- WORK TO COMPLETE
Begin at the line containing "Task: Click the Bust: 15 in list item" and end at the final line of the entries. Please reproduce those lines exactly.

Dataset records

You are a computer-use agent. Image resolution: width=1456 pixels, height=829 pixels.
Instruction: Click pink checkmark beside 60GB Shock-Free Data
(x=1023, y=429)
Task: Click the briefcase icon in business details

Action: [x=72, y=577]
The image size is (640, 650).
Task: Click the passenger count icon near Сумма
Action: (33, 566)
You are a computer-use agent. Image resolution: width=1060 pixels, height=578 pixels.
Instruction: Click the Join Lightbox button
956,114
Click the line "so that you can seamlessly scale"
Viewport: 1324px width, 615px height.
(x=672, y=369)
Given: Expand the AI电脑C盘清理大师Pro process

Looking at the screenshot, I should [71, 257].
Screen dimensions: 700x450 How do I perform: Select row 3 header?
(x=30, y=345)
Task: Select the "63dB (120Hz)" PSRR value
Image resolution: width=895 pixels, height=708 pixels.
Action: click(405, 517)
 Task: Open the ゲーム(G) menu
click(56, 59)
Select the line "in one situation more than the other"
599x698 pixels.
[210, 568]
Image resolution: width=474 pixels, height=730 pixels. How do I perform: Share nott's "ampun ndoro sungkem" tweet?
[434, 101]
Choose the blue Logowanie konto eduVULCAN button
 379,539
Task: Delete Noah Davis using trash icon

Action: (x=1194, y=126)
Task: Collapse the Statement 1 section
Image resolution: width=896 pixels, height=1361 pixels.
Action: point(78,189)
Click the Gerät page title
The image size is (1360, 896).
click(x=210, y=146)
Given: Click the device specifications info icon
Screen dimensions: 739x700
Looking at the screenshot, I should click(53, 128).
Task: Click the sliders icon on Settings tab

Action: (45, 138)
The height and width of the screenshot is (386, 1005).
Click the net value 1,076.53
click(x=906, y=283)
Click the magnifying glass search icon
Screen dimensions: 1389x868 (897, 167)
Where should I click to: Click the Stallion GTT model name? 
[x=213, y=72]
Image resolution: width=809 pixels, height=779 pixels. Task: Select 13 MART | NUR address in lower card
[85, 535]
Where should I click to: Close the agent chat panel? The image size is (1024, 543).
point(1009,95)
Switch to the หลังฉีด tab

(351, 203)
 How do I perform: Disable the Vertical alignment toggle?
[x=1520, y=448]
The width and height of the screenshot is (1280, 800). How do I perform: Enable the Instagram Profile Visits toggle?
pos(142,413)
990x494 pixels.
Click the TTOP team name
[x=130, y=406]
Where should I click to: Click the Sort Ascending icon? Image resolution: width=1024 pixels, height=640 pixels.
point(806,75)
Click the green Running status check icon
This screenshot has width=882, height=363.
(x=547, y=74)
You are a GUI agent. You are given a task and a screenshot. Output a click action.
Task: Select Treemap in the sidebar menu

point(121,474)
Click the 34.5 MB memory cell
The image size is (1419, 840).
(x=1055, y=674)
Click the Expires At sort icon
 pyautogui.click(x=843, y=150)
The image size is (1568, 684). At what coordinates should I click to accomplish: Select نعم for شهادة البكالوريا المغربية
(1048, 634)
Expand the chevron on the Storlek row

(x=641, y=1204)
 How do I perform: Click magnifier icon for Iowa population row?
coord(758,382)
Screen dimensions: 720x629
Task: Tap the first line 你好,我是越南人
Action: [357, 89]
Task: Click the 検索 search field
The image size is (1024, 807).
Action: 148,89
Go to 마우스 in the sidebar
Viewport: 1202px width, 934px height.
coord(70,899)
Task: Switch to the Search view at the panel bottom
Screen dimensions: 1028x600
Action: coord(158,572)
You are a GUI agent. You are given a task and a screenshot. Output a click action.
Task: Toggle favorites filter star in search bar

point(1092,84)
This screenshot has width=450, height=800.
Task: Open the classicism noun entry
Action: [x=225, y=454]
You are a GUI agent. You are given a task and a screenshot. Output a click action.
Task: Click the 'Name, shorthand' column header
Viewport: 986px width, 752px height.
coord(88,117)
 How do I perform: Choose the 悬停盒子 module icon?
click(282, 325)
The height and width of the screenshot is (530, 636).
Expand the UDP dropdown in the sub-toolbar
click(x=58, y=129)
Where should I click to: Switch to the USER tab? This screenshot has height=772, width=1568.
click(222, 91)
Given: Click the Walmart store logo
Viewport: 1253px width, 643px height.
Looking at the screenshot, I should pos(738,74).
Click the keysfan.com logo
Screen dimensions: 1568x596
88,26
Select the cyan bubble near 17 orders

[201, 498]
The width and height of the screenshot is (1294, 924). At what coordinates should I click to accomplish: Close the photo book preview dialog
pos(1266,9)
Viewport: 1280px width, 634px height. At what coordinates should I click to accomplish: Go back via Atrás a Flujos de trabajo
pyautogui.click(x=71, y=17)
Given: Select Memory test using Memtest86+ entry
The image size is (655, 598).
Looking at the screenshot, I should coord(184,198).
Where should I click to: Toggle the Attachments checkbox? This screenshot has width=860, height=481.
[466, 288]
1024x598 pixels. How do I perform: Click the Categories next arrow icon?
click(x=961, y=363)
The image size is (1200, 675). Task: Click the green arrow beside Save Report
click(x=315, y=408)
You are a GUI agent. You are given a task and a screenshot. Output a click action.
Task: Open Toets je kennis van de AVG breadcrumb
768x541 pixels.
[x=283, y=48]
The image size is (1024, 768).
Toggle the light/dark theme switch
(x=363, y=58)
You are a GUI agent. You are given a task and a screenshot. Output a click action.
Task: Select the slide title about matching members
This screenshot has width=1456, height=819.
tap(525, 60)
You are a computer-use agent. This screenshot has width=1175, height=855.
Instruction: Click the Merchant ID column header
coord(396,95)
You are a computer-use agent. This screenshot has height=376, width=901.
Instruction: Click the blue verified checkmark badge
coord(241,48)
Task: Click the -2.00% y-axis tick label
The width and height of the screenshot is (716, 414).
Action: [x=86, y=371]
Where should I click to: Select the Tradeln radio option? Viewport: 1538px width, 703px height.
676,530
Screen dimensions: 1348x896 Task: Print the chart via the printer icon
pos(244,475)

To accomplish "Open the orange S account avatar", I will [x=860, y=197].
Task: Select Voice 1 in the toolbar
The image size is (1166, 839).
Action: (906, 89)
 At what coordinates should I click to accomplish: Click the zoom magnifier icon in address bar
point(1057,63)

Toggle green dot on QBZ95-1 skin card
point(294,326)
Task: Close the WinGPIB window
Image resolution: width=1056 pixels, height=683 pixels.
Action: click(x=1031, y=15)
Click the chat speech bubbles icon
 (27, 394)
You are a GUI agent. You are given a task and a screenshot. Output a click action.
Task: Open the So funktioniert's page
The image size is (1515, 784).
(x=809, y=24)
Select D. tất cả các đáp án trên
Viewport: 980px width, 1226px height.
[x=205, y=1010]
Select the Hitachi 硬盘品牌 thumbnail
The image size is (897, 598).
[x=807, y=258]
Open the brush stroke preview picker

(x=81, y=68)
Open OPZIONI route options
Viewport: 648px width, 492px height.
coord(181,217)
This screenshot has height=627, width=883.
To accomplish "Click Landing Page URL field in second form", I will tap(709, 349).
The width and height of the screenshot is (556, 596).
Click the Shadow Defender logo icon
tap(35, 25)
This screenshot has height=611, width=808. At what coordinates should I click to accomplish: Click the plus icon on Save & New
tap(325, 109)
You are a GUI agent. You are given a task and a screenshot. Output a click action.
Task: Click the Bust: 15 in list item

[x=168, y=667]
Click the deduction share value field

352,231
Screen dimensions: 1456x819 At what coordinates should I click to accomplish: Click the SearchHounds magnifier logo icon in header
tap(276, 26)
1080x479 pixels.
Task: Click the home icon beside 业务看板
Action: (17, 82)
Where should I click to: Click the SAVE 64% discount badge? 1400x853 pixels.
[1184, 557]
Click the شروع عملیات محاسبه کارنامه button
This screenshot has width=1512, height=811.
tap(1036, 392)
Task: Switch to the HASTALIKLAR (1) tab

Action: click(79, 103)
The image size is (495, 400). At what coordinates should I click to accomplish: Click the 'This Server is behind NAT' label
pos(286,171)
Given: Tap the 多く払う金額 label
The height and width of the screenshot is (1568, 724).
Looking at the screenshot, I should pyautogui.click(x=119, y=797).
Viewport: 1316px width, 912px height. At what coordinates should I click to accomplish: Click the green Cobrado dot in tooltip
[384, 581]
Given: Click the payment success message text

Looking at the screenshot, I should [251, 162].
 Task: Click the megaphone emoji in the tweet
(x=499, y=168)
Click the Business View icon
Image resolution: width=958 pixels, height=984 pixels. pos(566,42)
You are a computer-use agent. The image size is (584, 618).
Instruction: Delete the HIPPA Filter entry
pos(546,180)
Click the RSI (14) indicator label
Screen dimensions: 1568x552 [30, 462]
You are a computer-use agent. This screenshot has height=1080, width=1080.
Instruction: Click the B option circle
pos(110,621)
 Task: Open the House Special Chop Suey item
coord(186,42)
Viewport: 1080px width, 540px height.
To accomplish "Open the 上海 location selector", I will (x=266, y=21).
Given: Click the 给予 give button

- RESPONSE TO THIS EXERCISE
Task: Click the Bust: 15 in list item

[x=168, y=667]
Click the deduction share value field

352,231
Screen dimensions: 1456x819 At what coordinates should I click to accomplish: Click the SearchHounds magnifier logo icon in header
tap(276, 26)
1080x479 pixels.
Task: Click the home icon beside 业务看板
Action: (17, 82)
Where should I click to: Click the SAVE 64% discount badge? 1400x853 pixels.
[1184, 557]
Click the شروع عملیات محاسبه کارنامه button
This screenshot has width=1512, height=811.
tap(1036, 392)
Task: Switch to the HASTALIKLAR (1) tab

Action: click(79, 103)
The image size is (495, 400). At what coordinates should I click to accomplish: Click the 'This Server is behind NAT' label
pos(286,171)
Given: Tap the 多く払う金額 label
The height and width of the screenshot is (1568, 724).
Looking at the screenshot, I should pyautogui.click(x=119, y=797).
Viewport: 1316px width, 912px height. At what coordinates should I click to accomplish: Click the green Cobrado dot in tooltip
[384, 581]
Given: Click the payment success message text

Looking at the screenshot, I should [251, 162].
 Task: Click the megaphone emoji in the tweet
(x=499, y=168)
Click the Business View icon
Image resolution: width=958 pixels, height=984 pixels. pos(566,42)
You are a computer-use agent. The image size is (584, 618).
Instruction: Delete the HIPPA Filter entry
pos(546,180)
Click the RSI (14) indicator label
Screen dimensions: 1568x552 [30, 462]
You are a computer-use agent. This screenshot has height=1080, width=1080.
Instruction: Click the B option circle
pos(110,621)
 Task: Open the House Special Chop Suey item
coord(186,42)
Viewport: 1080px width, 540px height.
To accomplish "Open the 上海 location selector", I will (x=266, y=21).
Given: Click the 给予 give button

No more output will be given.